-- Begin --
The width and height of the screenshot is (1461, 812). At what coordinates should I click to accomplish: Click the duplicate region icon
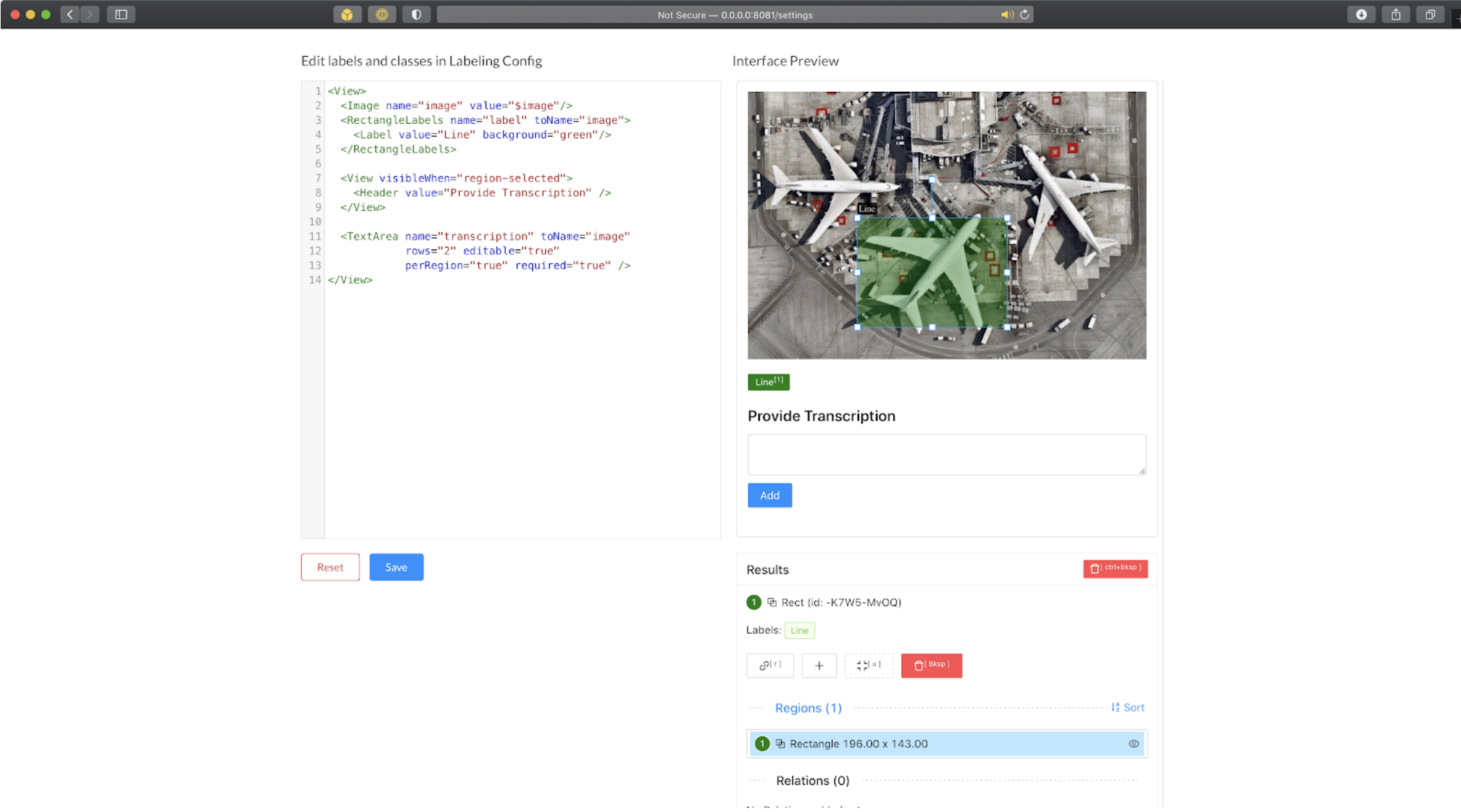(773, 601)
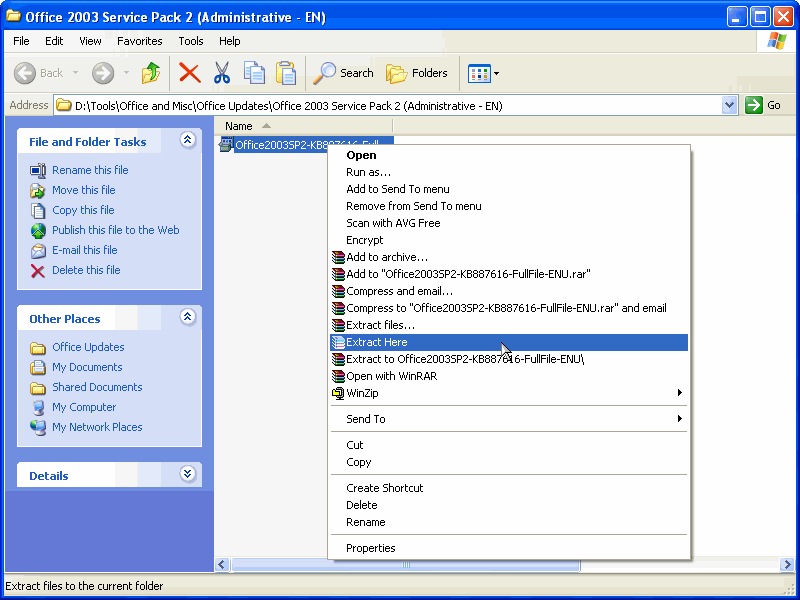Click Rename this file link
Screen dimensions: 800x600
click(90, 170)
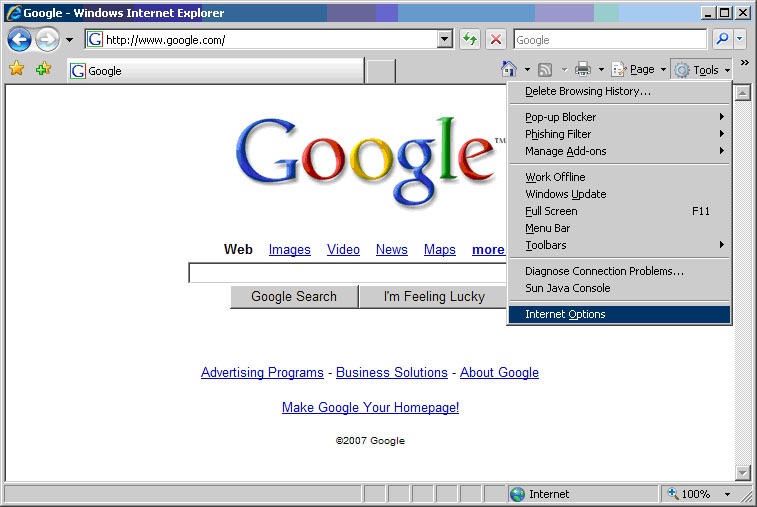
-- End --
What the exercise asks: Convert the listing above into a numbered list, one line per item and with blank lines omitted. Leave the pictures out of the list.

Correct result:
1. The width and height of the screenshot is (1461, 812). At what coordinates should I click to accomplish: Click the duplicate region icon
2. (773, 601)
3. Click Rename this file link
4. Screen dimensions: 800x600
5. click(90, 170)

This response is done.